Gravatars Can Leak Users' Email Addresses
abell writes "Gravatar offers a global avatar service, using an MD5 hash of the user's email as avatar ID. This piece of information in some cases is enough to retrieve the original email address. Testing a simple attack on stackoverflow.com, I was able to determine the email addresses of more than 10% of the site's users."
If this is directly related to MD5 (as it would seem), let's hope Gravatar switches to another algorithm. Of course, this won't do much about the existing hashes I suppose.
512 MB RAM, 20 GB disk, 200 GB transfer, five datacenters. $19.95/month.
It would have been trivial for them to just add a secret salt string to the email before hashing, and that would have solved most of the problem. It is possible that they wanted to be "nice", in that in the case they go out of business, anyone can regenerate the ID's without them. But, as this guy has shown, that's not a great idea.
Here's my own Gravatar hash:
b835b33911b93c136d8e61cbbbe6736d
Who will be the first to crack it?
I'm no expert in cryptography, but would it be helpful for them to add a salt? (Unless they do that already, of course)
Can anyone tell me if the "you can add extra stuff after a +" that GMail lets you do is standard in the RFC for all email addresses? If it is, to "fix" this, if you should sign up to Gravatar with an email address using a random string after an added "+" the brute force search on hashes will be much, much harder. (Assuming that your email provider is implementing that part of the standard.)
Unless I'm missing something, the article can be summarized: "Guess the person's email address, check if the md5 hash of the address you guessed matches the Gravatar. If it matches you guessed correctly."
Nothing to see here. Move along...
In other news, all password hashes can eventually be cracked by brute force... Oh noes!
Can anyone say Rainbow Tables? Tweak the algorithm to output valid e-mail addresses.

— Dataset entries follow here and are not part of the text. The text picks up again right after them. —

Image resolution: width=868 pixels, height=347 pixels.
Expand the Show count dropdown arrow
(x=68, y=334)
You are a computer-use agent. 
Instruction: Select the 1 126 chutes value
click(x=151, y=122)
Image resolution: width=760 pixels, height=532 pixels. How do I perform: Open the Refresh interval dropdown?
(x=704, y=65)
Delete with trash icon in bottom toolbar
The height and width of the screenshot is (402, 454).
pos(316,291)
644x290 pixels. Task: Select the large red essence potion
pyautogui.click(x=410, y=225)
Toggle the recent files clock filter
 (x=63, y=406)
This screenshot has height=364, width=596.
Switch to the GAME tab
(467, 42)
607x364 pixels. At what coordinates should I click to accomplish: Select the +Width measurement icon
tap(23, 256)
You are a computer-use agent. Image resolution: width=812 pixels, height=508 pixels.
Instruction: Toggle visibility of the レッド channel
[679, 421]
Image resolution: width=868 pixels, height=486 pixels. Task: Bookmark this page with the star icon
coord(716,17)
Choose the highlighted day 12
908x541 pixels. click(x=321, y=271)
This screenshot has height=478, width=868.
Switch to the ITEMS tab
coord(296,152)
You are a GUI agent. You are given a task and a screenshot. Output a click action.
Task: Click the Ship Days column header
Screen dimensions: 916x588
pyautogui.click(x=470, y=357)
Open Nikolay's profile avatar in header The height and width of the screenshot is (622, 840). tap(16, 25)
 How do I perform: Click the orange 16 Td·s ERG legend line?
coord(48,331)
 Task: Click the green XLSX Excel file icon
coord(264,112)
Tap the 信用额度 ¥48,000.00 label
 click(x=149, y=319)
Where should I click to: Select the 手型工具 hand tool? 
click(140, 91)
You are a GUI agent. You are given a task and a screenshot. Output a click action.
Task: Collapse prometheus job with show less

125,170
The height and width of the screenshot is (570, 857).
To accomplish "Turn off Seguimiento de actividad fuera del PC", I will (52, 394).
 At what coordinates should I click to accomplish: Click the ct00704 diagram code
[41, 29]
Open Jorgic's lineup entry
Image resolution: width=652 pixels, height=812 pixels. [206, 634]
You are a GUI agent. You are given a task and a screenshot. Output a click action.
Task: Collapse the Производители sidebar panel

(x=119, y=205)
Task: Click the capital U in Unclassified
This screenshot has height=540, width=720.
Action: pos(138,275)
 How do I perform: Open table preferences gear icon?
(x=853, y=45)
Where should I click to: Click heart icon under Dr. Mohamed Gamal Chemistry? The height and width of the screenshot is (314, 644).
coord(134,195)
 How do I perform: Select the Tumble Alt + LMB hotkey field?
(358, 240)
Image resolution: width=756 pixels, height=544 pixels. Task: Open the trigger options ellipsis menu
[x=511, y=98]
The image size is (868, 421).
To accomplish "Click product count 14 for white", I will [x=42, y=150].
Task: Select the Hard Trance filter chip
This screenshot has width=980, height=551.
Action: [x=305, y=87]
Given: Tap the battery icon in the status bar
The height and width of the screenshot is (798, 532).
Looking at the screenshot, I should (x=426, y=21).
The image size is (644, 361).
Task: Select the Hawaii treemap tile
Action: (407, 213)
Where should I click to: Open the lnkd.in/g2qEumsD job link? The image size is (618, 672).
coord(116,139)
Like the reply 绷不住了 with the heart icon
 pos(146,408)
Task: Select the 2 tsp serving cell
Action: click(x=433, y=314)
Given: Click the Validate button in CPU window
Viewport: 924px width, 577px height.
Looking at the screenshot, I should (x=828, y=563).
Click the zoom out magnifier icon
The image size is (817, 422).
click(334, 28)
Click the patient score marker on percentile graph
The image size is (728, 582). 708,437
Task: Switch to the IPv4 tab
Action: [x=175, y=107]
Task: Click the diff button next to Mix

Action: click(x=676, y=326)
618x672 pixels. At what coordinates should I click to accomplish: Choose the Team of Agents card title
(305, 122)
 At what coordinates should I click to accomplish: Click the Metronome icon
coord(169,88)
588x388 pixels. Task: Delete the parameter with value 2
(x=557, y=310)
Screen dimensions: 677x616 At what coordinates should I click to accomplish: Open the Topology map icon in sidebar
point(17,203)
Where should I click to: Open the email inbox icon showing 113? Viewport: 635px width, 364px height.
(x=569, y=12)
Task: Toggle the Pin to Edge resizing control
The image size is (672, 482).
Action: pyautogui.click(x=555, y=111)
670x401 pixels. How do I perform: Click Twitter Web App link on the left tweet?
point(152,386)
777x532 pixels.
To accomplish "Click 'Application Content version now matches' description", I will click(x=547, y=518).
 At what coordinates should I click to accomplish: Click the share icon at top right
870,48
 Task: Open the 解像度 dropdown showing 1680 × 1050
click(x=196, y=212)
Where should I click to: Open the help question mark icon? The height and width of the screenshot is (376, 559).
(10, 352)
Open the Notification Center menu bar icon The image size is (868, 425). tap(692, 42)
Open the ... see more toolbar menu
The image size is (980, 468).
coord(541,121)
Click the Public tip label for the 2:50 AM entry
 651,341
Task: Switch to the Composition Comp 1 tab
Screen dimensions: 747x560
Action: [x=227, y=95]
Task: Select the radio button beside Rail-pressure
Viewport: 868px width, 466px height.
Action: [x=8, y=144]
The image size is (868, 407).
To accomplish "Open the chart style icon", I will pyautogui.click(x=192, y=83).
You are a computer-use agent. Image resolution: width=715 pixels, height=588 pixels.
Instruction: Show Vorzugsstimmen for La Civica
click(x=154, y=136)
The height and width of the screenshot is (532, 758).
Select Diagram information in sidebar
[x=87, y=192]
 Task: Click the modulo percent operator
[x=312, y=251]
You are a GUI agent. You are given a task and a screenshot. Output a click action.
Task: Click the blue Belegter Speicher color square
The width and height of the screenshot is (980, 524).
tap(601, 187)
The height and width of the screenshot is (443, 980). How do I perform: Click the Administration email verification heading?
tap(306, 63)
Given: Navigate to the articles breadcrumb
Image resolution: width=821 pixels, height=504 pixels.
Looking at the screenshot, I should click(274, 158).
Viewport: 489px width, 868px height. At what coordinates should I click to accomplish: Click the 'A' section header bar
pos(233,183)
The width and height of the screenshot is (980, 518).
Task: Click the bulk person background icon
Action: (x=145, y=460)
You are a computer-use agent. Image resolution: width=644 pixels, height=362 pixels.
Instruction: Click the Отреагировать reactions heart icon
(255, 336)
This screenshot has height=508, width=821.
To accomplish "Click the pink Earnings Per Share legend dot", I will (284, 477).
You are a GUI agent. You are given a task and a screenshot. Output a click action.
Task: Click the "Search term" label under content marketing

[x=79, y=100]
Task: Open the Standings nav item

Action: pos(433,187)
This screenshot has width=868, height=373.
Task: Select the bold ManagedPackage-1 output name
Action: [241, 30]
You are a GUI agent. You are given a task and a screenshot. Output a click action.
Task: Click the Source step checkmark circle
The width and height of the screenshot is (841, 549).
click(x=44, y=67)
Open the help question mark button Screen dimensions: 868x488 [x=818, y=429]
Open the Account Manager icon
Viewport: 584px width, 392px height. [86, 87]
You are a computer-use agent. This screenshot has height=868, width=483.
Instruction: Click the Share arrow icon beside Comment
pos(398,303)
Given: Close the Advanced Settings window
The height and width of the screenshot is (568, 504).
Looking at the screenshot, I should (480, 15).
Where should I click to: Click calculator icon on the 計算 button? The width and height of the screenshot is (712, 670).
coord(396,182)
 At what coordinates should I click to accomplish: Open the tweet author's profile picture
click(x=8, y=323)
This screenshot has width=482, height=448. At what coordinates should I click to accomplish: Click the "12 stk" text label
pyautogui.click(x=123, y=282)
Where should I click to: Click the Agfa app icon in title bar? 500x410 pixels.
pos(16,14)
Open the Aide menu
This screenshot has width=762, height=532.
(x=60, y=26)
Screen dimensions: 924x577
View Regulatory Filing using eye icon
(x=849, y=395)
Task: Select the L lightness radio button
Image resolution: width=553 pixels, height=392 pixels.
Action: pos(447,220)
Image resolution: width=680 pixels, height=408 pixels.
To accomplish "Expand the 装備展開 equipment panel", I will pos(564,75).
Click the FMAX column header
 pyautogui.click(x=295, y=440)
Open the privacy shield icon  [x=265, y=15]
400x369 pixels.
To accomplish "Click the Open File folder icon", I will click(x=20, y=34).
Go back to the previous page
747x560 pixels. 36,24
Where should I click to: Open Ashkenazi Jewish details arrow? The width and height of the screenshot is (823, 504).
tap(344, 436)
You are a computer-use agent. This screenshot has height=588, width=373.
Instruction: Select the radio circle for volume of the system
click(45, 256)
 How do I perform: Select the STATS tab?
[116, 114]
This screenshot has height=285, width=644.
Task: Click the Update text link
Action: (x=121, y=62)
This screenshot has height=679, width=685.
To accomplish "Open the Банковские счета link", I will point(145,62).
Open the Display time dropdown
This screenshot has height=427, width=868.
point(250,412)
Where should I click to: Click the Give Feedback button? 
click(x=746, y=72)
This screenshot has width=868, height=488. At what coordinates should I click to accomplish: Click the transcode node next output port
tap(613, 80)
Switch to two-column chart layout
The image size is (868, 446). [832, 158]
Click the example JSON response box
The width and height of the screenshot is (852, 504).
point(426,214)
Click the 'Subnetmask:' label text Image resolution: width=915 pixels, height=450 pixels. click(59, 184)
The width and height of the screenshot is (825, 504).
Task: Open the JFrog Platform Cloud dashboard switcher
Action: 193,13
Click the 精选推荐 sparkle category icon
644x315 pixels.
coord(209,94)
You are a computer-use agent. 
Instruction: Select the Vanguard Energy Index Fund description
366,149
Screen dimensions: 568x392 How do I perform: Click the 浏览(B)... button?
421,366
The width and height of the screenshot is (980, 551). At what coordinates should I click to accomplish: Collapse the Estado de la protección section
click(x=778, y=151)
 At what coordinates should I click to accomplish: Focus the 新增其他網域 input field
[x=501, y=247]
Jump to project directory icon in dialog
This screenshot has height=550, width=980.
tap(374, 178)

As for the salt, as long as it isn't known, while it can make is computationaly difficult, it won't stop some addresses from being hacked using the aforementioned method.
...I thought "Gravatar" was a new theoretical exotic particle, like a Graviton, especially when used with the following "can leak", but this actually makes more sense - sort of - though I don't know if "leak" is the best verb here. In any case, I gotta stop reading science journals late at night.
It must have been something you assimilated. . . .
Do you consider your email address private info, need-to-know only? With a decent spam filter and easy-to-use block features, it really isn't a problem. I provide mine to pretty much anyone who asks. The only thing I do is keep it in a non-scrapable format, to keep it from getting on too many spam lists.
Maybe I am missing the point, but who cares?
I understand that there is this huge number of people that think that an email address is private information, but why?
Gravatar just needs every user to supply a "salt" along with there email where ever there gravatar is used, they could even call it a password. Combine the password/salt with the emacs to generate the hash. This would make guessing the email from the hash much more difficult.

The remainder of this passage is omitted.